本文について次の問いに答えてください。答えにも同じ記号を付けること。
(a) その生徒の、中学校1学期の中間試験での成績はどうだったか。
(b) その生徒は土曜日に来たあと、どこに泊まるのが通常か。
(c) その生徒が数学で100点満点をとったのは、何のテストか。

本文:
....

その生徒は、中学校に入学したときの1学期の中間試験で、学年でビリから5番以内という成績だった。
その生徒は小学校のときから勉強が苦手だった。それに母子家庭でもあった。それを心配した祖父母が、自宅ならびに経営している店舗の近くで、学習塾を探した。当校は、店舗から自宅に帰る道すがらにあった。パンフレット=スタンドにあるパンフレットを読むと、信じられないくらいの成績の向上が書いてある。
自宅に帰る途中、ときどき、塾の様子を伺(うかが)った。笑い声が聞こえたり、遊んでいたりする。それで、どうして、成績がそんなに伸びるのか、不思議だったけれど、埼玉県に住んでいる孫を、1時間以上の通学時間がかかるけれども、土曜日と日曜日には当校に通うようにと説得した。
その生徒は、部活動の大会がなければ、土曜日と日曜日に当校に通っている。土曜日に来て、祖父母宅に泊まり、日曜日にも受講するのが通常である。
1年と数か月が経(た)った。中学2年生である。
その生徒が、中学校で実施された業者テストで、数学で100点満点をとった。
埼玉県の公立中学校では、生徒の進路指導を的確(てきかく)にするために、東京都の区立中学校とはちがって、業者テストを校内で実施している。
公立中学校を対象にした業者テストだから、それほど難しいわけではないだろう。けれども、母親はびっくりして彼の祖父母のところに電話をかけた。あの子が業者テストの数学で100点をとったんです、と。

....

提示データ:

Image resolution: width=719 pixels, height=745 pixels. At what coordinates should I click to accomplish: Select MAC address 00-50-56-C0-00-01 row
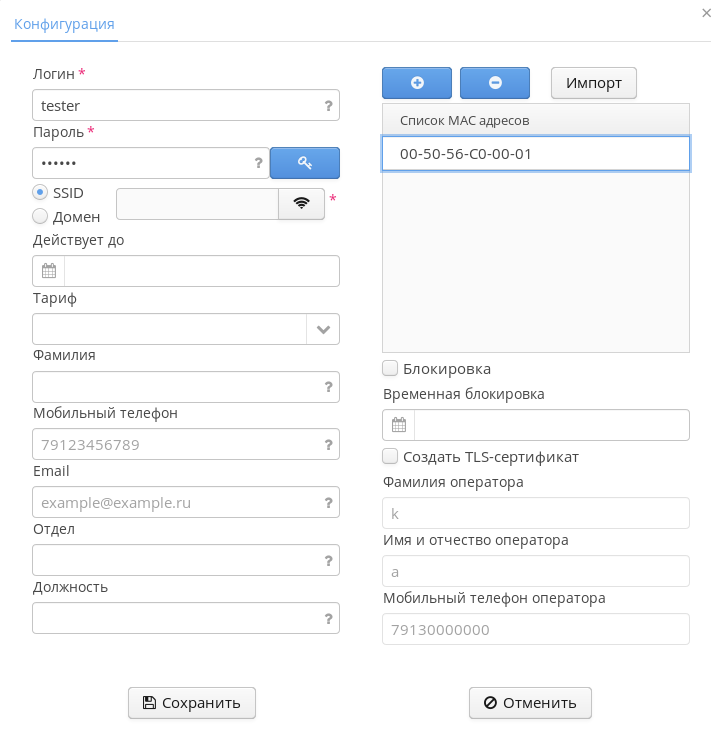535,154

....

解答欄:
(a) 学年でビリから5番以内だった。
(b) 祖父母宅。
(c) 中学校で実施された業者テスト。